»»

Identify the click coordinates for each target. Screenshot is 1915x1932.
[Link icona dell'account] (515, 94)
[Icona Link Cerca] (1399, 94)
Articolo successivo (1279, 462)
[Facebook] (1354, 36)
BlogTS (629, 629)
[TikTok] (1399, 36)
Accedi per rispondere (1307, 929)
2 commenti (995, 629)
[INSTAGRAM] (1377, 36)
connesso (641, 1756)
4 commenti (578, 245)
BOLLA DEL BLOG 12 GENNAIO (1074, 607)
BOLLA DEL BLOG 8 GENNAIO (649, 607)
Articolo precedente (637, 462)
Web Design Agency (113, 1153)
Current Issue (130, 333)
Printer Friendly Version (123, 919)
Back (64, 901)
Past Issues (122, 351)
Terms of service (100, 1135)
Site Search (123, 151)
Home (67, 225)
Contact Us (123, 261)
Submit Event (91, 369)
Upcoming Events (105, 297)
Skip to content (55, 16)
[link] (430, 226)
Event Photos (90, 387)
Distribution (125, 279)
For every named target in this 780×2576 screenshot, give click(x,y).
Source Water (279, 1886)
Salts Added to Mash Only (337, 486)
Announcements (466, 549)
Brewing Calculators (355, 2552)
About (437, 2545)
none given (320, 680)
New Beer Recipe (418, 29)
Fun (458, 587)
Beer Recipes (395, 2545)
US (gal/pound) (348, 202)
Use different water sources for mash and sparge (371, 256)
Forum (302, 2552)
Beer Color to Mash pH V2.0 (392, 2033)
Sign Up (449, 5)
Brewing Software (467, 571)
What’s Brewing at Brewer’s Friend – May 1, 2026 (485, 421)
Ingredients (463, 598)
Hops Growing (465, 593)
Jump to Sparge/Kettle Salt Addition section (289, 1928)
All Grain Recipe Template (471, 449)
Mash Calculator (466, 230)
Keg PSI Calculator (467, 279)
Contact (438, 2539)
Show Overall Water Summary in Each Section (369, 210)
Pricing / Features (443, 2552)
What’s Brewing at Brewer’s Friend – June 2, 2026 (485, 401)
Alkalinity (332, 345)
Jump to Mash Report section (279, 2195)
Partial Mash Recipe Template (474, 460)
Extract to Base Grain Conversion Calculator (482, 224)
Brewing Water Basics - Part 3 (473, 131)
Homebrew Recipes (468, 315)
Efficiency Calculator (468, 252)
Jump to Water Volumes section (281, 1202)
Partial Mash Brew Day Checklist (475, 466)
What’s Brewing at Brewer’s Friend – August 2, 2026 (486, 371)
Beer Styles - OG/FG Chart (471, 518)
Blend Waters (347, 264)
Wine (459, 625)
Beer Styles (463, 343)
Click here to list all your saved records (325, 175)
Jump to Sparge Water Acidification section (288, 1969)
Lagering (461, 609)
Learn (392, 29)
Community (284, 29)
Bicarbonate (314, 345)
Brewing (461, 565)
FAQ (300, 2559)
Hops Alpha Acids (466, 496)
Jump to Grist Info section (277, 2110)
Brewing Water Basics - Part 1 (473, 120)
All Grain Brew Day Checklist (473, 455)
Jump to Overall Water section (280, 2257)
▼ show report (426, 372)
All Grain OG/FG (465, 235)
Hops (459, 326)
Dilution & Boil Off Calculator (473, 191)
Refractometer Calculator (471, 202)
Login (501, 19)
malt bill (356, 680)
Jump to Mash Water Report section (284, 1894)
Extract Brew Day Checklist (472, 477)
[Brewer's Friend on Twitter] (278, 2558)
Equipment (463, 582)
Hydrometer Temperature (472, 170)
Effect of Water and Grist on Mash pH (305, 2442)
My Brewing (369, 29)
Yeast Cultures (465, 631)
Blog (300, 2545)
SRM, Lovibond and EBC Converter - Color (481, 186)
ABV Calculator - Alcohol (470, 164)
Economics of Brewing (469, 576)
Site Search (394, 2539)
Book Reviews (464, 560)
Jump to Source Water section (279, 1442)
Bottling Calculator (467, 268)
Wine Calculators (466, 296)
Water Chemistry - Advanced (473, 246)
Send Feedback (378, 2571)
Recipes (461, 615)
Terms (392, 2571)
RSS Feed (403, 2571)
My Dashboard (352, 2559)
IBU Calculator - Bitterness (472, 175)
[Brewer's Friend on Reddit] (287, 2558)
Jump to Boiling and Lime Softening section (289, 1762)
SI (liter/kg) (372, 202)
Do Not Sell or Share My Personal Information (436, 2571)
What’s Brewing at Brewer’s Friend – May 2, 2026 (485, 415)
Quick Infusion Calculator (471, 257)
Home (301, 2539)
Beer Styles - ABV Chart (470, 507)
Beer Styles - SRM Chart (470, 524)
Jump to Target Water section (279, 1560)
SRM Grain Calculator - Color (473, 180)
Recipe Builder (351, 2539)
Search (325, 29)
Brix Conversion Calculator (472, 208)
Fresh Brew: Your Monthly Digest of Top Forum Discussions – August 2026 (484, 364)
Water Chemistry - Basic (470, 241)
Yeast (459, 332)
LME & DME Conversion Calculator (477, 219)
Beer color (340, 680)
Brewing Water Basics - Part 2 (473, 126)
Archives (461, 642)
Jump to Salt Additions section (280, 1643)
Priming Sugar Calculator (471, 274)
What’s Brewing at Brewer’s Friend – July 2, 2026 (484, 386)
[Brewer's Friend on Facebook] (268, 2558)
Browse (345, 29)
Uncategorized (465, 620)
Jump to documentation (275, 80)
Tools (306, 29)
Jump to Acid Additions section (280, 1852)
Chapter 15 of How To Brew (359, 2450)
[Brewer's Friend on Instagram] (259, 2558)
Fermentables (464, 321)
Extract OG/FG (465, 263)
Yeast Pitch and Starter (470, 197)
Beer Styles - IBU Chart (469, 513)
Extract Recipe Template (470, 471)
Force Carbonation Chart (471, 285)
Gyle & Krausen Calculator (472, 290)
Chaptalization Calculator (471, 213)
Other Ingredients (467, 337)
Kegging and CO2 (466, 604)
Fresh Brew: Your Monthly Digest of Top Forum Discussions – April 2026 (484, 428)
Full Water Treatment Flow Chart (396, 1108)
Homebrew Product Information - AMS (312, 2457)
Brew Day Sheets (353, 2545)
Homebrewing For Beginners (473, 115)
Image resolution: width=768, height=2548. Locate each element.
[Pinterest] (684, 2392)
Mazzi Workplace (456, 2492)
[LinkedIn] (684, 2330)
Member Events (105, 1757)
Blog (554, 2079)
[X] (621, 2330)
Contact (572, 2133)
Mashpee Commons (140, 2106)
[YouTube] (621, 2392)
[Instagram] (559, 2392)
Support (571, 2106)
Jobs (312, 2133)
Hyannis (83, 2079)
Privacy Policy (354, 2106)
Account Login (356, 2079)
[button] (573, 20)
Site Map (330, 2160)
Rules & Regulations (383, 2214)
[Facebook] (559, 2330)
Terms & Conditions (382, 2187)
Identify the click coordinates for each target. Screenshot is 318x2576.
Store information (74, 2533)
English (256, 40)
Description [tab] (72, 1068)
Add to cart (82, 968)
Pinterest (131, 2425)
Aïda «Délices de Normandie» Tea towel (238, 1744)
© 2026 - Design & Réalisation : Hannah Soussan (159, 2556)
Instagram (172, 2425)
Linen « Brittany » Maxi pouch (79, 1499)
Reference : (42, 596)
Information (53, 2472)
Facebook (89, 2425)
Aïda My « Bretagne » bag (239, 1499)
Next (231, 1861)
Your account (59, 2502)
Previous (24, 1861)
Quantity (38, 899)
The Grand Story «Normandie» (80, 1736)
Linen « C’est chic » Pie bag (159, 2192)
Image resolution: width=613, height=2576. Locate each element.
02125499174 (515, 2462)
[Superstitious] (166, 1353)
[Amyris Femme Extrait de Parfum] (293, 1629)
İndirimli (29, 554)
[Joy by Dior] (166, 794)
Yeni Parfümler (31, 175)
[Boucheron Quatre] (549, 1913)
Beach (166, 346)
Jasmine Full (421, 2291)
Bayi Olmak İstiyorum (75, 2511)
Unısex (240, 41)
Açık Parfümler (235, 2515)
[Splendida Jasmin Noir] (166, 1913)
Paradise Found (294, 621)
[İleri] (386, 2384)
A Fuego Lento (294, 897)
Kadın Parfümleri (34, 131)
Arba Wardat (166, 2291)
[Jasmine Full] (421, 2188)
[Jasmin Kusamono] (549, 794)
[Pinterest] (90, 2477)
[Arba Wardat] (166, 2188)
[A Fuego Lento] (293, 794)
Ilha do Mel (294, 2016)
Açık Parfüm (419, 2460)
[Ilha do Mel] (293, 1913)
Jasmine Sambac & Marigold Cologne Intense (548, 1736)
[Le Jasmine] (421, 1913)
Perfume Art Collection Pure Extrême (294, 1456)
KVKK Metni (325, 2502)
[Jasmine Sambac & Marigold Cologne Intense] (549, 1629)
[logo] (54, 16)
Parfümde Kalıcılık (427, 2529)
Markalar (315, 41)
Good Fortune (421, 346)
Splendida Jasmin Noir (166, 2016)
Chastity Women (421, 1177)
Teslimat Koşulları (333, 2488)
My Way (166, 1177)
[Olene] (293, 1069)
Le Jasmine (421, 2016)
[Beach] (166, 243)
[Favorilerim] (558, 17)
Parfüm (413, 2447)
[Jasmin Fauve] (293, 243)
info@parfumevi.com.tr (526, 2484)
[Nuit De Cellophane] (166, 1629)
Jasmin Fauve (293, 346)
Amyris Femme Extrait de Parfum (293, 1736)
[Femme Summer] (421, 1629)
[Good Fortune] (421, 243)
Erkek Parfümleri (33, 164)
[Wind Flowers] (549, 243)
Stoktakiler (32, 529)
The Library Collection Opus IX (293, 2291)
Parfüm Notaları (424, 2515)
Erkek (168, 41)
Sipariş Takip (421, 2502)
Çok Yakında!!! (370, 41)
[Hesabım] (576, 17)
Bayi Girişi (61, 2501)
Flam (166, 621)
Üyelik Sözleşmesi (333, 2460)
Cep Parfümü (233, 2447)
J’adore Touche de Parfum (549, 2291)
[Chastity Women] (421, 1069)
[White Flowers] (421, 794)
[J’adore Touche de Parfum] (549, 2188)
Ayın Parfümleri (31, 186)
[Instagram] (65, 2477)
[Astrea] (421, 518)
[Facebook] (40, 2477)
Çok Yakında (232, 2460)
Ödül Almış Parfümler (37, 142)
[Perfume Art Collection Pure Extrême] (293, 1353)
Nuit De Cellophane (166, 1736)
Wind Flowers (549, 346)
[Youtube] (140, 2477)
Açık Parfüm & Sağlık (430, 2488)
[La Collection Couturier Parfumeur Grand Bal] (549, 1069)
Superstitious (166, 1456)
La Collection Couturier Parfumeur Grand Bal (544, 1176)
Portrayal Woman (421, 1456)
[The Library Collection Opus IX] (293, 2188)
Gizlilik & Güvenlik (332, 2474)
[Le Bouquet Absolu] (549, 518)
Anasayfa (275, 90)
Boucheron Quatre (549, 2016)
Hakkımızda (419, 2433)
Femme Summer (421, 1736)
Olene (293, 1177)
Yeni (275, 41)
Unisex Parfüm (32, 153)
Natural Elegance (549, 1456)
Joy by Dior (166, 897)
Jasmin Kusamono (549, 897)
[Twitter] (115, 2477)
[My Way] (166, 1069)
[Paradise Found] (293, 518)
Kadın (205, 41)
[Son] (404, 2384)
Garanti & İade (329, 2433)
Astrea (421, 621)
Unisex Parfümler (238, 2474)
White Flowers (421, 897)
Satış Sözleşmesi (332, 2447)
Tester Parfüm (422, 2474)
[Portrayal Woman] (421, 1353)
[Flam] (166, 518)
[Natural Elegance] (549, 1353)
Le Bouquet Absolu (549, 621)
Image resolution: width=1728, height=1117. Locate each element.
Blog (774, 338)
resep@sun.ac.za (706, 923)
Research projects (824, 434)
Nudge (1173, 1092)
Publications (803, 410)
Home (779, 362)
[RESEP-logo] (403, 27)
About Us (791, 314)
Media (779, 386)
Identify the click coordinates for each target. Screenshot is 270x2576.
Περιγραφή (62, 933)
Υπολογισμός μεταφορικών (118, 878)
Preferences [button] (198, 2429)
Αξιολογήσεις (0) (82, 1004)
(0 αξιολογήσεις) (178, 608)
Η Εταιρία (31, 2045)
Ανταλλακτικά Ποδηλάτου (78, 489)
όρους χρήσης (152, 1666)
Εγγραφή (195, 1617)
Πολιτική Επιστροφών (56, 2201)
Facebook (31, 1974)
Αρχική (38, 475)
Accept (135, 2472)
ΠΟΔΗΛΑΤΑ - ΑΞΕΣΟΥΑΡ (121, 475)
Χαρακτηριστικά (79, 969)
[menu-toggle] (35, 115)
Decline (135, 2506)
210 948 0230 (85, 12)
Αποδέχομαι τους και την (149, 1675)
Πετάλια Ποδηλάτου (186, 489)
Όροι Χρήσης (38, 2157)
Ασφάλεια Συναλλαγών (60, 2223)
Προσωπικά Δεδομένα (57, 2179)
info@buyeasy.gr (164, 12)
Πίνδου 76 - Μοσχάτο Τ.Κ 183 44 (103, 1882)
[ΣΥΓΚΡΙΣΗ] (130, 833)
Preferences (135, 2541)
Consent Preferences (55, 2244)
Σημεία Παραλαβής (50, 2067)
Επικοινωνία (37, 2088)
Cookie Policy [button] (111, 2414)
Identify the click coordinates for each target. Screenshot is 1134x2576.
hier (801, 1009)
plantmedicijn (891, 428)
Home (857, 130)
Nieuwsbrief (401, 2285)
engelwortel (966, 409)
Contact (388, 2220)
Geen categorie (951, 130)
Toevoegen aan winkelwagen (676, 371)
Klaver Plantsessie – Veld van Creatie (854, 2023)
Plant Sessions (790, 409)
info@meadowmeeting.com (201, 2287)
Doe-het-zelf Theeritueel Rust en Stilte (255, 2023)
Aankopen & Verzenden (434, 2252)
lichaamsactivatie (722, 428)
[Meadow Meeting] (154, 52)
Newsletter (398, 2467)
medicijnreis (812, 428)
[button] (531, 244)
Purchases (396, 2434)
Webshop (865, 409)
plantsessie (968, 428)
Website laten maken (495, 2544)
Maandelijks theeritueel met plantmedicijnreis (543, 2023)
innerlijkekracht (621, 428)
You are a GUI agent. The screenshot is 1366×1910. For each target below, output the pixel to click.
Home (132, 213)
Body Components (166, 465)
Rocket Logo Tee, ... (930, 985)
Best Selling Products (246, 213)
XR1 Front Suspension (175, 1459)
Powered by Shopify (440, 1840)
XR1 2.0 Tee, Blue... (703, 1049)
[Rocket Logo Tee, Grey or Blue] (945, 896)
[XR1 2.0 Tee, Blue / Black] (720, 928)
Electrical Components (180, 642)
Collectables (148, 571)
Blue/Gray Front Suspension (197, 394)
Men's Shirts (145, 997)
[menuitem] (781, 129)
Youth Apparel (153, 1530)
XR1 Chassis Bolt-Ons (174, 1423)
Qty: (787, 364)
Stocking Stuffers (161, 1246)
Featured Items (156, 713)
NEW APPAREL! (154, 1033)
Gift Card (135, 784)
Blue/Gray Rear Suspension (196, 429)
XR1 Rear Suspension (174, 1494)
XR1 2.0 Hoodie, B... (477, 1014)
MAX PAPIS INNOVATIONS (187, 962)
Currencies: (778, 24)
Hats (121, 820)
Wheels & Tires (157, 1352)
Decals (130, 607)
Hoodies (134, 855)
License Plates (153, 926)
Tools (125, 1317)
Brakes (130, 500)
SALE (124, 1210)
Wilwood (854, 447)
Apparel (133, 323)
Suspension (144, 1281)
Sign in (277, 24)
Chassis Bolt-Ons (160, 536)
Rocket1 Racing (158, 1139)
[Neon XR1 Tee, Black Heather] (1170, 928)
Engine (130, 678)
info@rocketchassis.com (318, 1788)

««

(Task to complete):
From the entries above, return exactly the line containing "connesso (641, 1756)", the line containing "[link] (430, 226)", and all lines between, and nothing else.

(Completed exercise):
connesso (641, 1756)
4 commenti (578, 245)
BOLLA DEL BLOG 12 GENNAIO (1074, 607)
BOLLA DEL BLOG 8 GENNAIO (649, 607)
Articolo precedente (637, 462)
Web Design Agency (113, 1153)
Current Issue (130, 333)
Printer Friendly Version (123, 919)
Back (64, 901)
Past Issues (122, 351)
Terms of service (100, 1135)
Site Search (123, 151)
Home (67, 225)
Contact Us (123, 261)
Submit Event (91, 369)
Upcoming Events (105, 297)
Skip to content (55, 16)
[link] (430, 226)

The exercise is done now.